Interview

Peintre des architectures et des paysages, virtuose de la perspective, Jean-Paul Faccon touche par sa sensibilité et sa lucidité. Sa recherche de la beauté rend ses oeuvres fascinantes et poétiques.

Monsieur Faccon, comment définiriez-vous votre peinture ?

Ce sont avant tout des paysages, recréés par la contemplation du réel et de mes intériorisés, comme des réminiscences… J’observe la nature et ses processus d’érosion et transformation de la pierre. Par ailleurs, un élément capital dans mon travail est la notion de vertige : j’aime créer une dimension spatiale, inquiétante parfois mais pouvant déboucher sur une lumière que j’espère chaleureuse… J’essaie d’aller toujours le plus loin possible dans l’espace, à partir d’un premier plan moins travaillé que les arrières-plans.

Vous considérez-vous comme un peintre visionnaire ?

Le terme de visionnaire me convient mieux que fantastique, encore que je ne sache pas si on peut vraiment les distinguer… Mais il est certain que je n’aime pas l’imaginaire débridé, vague ou flou : c’est une forme d’aberration, car l’Art Visionnaire doit se baser sur une symbolique étudiée. Par exemple, j’aime beaucoup Ruysdael, un grand romantique, car sa peinture, très intériorisée et approfondie, exerce une telle fascination qu’elle en devient visionnaire… La peinture visionnaire conduit au rêve et à une méditation poétique, qu’on ne retrouve guère chez nombre de peintres contemporains ou modernes. De fait, ils en sont à l’opposé, sans profondeur spatiale car ils travaillent par aplats : c’est une caractéristique de la peinture du XXe siècle. Picasso ne m’a jamais fait rêver, son art est instantané et brut ; je n’ai rien contre lui, mais la poésie picturale m’attire plus…

Quel est votre parcours ?

J’ai commencé jeune, après découvrir le surréalisme comme tant dans les années 1960. J’ai vite peint des formes architecturales et humaines, et je fus même, pendant un temps, à la limite de l’abstraction pure… Ma fascination pour Piranese ( graveur italien du XVIIIe siècle connu pour ses vues de Rome et ses prisons, certaines fantastiques ) me poussa à travailler la perspective : je sentais les limitations que j’aurais eues sans ce travail sur l’espace d’après les règles classiques !

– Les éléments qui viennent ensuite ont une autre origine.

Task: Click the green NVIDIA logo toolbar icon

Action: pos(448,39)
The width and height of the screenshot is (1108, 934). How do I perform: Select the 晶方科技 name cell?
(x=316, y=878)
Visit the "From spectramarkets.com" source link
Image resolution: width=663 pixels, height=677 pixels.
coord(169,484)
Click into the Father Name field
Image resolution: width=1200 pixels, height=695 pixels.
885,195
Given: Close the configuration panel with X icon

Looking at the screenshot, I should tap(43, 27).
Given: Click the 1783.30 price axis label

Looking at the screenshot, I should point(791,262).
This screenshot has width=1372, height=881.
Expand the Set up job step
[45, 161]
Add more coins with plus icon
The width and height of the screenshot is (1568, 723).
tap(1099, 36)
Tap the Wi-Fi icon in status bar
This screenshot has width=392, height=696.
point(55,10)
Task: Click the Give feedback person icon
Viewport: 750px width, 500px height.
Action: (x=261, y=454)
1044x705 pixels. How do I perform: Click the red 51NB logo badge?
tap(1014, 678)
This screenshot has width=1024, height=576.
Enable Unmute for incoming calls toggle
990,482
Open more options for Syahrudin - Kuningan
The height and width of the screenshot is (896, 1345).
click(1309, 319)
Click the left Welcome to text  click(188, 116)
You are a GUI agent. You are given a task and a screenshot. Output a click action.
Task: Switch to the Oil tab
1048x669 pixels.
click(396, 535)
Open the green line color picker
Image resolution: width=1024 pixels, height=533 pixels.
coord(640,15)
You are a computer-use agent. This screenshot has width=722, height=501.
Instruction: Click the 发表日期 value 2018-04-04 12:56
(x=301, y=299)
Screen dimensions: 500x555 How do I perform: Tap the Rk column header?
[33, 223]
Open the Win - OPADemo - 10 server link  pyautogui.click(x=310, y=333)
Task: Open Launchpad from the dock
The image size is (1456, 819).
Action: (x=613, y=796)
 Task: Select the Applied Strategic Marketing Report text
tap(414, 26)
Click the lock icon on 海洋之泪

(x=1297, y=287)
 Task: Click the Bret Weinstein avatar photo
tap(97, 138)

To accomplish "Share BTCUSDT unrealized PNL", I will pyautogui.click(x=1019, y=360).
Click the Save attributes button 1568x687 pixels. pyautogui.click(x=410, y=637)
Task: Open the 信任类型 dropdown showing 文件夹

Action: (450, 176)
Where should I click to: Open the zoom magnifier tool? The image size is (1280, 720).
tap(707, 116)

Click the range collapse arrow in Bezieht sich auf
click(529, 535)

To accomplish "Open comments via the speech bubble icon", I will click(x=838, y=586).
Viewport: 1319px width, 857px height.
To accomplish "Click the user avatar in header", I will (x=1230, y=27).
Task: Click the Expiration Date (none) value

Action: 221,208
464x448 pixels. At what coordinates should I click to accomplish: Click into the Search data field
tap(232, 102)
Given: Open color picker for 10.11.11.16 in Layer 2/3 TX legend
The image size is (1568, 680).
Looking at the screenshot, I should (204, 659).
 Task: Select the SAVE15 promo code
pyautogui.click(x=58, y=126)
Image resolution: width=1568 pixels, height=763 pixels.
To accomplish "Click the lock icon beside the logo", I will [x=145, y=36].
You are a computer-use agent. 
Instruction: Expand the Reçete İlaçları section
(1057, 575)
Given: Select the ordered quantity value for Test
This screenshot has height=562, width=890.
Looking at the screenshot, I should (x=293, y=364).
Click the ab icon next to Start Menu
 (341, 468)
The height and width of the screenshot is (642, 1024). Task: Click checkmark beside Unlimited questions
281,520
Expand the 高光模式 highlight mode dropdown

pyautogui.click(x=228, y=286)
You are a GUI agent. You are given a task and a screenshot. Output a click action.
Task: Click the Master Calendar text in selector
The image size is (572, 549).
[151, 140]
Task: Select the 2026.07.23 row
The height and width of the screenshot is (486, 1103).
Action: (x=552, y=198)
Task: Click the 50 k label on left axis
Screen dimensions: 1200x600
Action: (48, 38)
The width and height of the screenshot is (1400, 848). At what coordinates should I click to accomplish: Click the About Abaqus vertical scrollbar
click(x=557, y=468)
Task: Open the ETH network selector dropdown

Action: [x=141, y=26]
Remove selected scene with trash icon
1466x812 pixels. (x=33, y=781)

J’ai certes fait des études d’arts appliqués, mais je me suis toujours senti peintre : j’aurais préféré une école de beaux-arts purs, mais mes parents avaient alors refusé. Or, je me suis toujours rebellé contre toute forme de travail d’art appliqué : je n’aurais donc pu tenir dans une agence de publicité. Il fut un temps où je rejetai la peinture due à la décadence picturale ambiante : quand j’étais étudiant, le Salon de Mai me laissa plus que déconcerté…

Je me suis alors réfugié dans la musique, j’ai travaillé avec mon épouse à des illustrations de contes, j’ai écrit des textes, jamais publiés mais qui me faisaient beaucoup rêver. J’ai mis du temps à revenir à la peinture. Hélas, elle me marginalise : elle se vend mal. Mais une force en moi me pousse à poursuivre, quitte à me répéter : je suis convaincu qu’au bout il y a quelque chose ! Je ne peux vraiment le définir, mais c’est une sorte d’idéal artistique…

Quelles sont vos thèmes ?

Pendant un temps, l’architecture occupa la place principale, puis s’imbriqua progressivement aux paysages. En fait, mes éléments architecturaux se réduisent à peu de chose, car j’aime sonder les profondeurs, la pierre, les roches, les bords de mer, la Bretagne… De fait, j’ai une maison dans le Vercors, une montagne assez austère et avec beaucoup de falaises à pic : j’y puise des références… Je suis originaire du nord de la France et connais peu la montagne, mais paradoxalement j’aime son austérité, sa solitude, sa lumière et son mouvement perpétuel entre les nuages dans ses vastes panoramas. En montagne, dominer la mouvance de la lumière sur les falaises m’enchante, c’est ce que je cherche à traduire, en créant un enchantement à partir des effets de lumière sur les roches et les architectures…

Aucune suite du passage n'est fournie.